Start of PROVIDED MATERIAL

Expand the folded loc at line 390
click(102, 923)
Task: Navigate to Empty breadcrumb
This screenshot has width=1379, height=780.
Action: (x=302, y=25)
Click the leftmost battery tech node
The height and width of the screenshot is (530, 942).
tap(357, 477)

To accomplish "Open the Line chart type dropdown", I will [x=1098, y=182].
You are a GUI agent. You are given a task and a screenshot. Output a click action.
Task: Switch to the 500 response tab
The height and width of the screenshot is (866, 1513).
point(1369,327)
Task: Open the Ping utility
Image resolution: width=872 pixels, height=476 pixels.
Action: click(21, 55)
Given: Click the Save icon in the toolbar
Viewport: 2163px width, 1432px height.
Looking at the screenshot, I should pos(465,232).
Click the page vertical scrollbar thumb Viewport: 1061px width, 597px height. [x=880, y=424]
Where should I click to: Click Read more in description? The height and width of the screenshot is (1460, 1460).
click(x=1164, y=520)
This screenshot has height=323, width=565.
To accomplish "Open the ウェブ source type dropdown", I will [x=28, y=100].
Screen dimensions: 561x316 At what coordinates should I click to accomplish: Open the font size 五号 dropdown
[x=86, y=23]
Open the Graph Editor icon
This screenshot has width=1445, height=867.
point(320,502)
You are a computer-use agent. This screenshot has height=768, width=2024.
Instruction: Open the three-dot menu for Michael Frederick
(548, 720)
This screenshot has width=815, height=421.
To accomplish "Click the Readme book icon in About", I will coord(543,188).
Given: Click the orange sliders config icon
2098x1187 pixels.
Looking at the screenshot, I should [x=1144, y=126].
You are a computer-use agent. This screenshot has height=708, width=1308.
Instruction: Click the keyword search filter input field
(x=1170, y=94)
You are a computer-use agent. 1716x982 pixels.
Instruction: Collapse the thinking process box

End of PROVIDED MATERIAL

■ **ACTION ITEM**
Lines of the listing above that hold the string "icon" should each be copied.

■ **COMPLETED TASK**
Given: Click the Save icon in the toolbar
Open the Graph Editor icon
To accomplish "Click the Readme book icon in About", I will coord(543,188).
Given: Click the orange sliders config icon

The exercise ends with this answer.